## Extract provided:
+-------+

Albania and its army are changing.Four years after the collapse of Albania's xenophobic brand of communism, the fledgling democracy has set its sights on a special relationship with the United States.

Traditionally, Albania has sought a strong partner as defense against its bigger Balkan neighbors. The Communists flirted first with Tito's Yugoslavia, then the Soviet Union and finally China. The current president, Sali Berisha, wants his impoverished country squarely under the Pentagon's security umbrella.

Mindful of Albania's strategic location in the Balkans, U.S. military leaders have been warm to the overture, although they aren't willing to move as fast as Berisha would like.

The Americans have given Albania more than $100 million in military vehicles, uniforms, communication equipment and medical gear since Berisha's 1992 election.

Albania is about to buy its first batch of sophisticated U.S. military hardware, and it is pressing to play host to U.S. bases. Diplomats say it has quietly slipped in near the front of the queue for NATO membership.

+-------+

## Exercise 1:
According to the extract on Albania's army, how much has the United States given Albania in military aid since Berisha's 1992 election?
## Exercise 2:
Carry on the extract about Albania's military ties with the United States, beginning after its final sentence.

(Saved data entries)
+-------+

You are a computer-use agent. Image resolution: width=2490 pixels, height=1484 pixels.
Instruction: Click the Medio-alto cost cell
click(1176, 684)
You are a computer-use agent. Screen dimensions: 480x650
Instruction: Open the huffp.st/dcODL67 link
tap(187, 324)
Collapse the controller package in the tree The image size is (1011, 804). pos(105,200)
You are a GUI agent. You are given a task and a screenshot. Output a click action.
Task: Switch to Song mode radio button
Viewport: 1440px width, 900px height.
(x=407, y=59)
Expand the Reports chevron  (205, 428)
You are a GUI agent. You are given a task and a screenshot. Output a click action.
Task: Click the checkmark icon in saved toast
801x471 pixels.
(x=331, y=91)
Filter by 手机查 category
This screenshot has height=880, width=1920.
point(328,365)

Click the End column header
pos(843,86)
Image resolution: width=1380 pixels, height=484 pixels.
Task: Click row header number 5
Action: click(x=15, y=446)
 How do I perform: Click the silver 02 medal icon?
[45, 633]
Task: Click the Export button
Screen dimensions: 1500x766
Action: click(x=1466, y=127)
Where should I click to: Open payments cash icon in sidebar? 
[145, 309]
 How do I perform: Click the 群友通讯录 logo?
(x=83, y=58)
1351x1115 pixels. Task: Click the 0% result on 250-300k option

+-------+

## Response box 1:
More than $100 million in military vehicles, uniforms, communication equipment and medical gear.

## Response box 2:
Albania's defense minister, Safet Zhulali, said expansion by NATO "would free the Balkans from being caught between East and West."

One potential stumbling block is the West's concern about how this nation of 3.3 million people deals with the problems of ethnic Albanians in other Balkan countries.

The 6 million ethnic Albanians in the southern Balkans are split among three countries - Albania, Serbia's volatile Kosovo province and Macedonia. Albanians in Kosovo are pressing for independence, and some in Macedonia complain they are mistreated.